Elsie B. Michie, The Vulgar Question of Money: Heiresses, Materialism, and the Novel of Manners from Jane Austen to Henry James. Baltimore: Johns Hopkins University Press, 2011. Pp. 303. $70. ISBN 9781421401867.
Elsie Michie's book is an interesting and well-written one that will certainly need to be consulted by students of women in the nineteenth-century novel. It rotates very firmly - indeed exclusively - around five novelists (Austen; the Trollopes, mère et fils; Margaret Oliphant; and Henry James), and generally discusses three texts in each case: Pride and Prejudice, Mansfield Park, and Emma;The Widow Barnaby, The Ward of Thorpe-Combe, and The Life and Adventures of a Clever Woman; and The Spoils of Poynton, The Wings of the Dove, and The Golden Bowl. (Where Anthony Trollope is concerned, Michie follows three characters - Miss Dunstable, Lady Glencora Palliser, and Madame Max Goesler - through the various fictions in which they are involved; and where Oliphant is concerned she centres her attention on Miss Majoribanks and Phoebe Junior, but also examines some of her short fiction.) Michie is nothing if not the possessor of a tidy mind, and each chapter has its introductory section relating the literary discussion to the saga of nineteenth-century capitalism, and most possess a 'coda' (where Austen is concerned, an epilogue) that ties the foregoing discussion together. As if this was not enough, each chapter is presided over by a guru from the realms of 'thought' generally speaking, and political economy in particular: Adam Smith, Thomas Malthus, Walter Bagehot, John Stuart Mill, and Georg Simmel. The whole affair is introduced - as one might expect - by a discussion of rich women and poor ones, bad women and good ones, and the choices nineteenth-century fiction expects its menfolk to make between them.
All this is perfectly fine. But it is true one sometimes yearns for something a little more driven on what should be a delectably fascinating topic. Michie's introduction ticks all the boxes, from Bourdieu to Lacan, Freud to Deleuze, and Derrida to Levi-Strauss, and does so lightly. But I wanted more - much more - on Victorian anthropology (for example) as a contemporary correlative, and on the rich woman as exogamete. Here are, or were, two rival accounts of society, one fictional the other discursive, one modern the other primitive: yet on the matter of marriage and inheritance were not the social scientists trying to historicise what the novelists dramatised? That avenue of argument seems to me far more seductive than yet another conspectus on the phases of capitalism - the details of which are probably best left to economic historians anyway. Michie is absolutely on to something when she says that the rich woman is anomalous in nineteenth-century culture in a way no rich man could be, by virtue of having nothing to do with her money. How fascinating it might have been to compare such an ideological fact with Victorian anthropology's travails over mother-right and father-right, monogamy and polygamy, family and inheritance.

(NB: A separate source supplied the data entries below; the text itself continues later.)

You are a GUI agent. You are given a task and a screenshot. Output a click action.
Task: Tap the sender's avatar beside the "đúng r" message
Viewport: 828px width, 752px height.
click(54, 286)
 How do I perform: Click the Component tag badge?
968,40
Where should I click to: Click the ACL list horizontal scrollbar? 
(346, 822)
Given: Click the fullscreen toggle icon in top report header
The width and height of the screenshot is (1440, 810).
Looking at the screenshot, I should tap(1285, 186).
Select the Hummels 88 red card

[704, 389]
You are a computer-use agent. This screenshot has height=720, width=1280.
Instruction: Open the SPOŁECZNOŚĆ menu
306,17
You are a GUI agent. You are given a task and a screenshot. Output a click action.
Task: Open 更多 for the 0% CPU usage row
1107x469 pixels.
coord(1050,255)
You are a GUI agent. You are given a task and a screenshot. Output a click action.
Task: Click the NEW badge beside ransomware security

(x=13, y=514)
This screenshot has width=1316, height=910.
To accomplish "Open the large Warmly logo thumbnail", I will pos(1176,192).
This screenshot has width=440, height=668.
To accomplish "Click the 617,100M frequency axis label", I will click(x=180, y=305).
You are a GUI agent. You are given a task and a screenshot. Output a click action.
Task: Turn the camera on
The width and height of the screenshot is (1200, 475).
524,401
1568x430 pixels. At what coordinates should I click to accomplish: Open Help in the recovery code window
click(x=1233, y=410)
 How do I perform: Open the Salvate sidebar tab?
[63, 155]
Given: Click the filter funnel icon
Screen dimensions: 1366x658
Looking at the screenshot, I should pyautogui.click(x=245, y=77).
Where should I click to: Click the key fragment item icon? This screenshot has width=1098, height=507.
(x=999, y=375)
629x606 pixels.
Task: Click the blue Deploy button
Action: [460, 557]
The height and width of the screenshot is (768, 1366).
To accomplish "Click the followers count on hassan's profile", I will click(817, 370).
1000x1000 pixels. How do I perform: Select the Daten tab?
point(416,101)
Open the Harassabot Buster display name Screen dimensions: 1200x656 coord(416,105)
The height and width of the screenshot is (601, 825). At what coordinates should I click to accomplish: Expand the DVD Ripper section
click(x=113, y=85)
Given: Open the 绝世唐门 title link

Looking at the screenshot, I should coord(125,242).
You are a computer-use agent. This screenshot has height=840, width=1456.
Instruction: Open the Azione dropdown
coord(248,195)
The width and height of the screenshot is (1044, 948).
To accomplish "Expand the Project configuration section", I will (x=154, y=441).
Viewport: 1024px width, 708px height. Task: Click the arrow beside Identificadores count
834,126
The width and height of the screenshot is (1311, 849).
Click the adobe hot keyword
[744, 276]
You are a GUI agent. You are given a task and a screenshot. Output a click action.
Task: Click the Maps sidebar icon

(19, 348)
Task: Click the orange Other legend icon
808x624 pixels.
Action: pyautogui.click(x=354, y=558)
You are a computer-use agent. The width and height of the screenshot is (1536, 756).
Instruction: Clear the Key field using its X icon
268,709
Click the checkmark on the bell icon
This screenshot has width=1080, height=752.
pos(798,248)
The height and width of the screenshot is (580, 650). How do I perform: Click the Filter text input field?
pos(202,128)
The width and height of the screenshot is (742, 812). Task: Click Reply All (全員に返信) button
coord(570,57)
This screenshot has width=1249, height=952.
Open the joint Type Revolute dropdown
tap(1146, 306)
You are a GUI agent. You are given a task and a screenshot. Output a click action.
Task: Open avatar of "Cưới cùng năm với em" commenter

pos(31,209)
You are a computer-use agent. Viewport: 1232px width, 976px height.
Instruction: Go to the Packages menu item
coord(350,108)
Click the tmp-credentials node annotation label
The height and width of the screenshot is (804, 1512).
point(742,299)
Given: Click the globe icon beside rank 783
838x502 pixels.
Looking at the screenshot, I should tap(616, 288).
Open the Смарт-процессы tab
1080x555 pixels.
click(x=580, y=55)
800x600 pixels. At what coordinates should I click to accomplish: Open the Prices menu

Michie's chapter on Jane Austen will perhaps be of most direct relevance to BARS readers, and Lady Catherine de Bourgh, Mary Crawford, and Emma Woodhouse make a fascinating set of variations: the first so insulated by wealth as to become preposterously otiose; the last so oddly similar to Lady Catherine in her 'imaginist' stupidity; the middle one so powerfully ambivalent in terms of 'blunted delicacy' and charm as to make Henry James' novels at the other end of the study look laboured and wearisome. (Mary Crawford's attractiveness, surely, is by no means restricted to her wealth, as Michie seems to think (45).) Michie's neat and tidy method of progress, in which the novels are separated out into their discursive sections into discussions that teeter sometimes on the verge of plot summary, makes it difficult for her energetically to gather up the women her authors describe, and their attitudes to them. Her wealthy heroines are like a row of Siamese fighting fish in a pet shop, each in its little tank: it would be exciting to have a more ranging and less passive discussion that used the fiction concerned to argue for what its authors wanted to say. In seeking to commit itself to both political economy (loosely conceived) on the one hand, and to detailed discussion of fiction on the other, the book manages somehow to insulate the one from the other.
That having been said, everybody knows that women, with or without money, are the driving forces in nineteenth-century English novels (even those written by an American like Henry James). The 'golden dolly' of the eighteenth century had translated herself in the following hundred years into something strangely rich: a source of anxiety as well as cupidity. Michie's study is not as bold with this powerful theme as it might have been, but everyone interested in that theme will need to read it.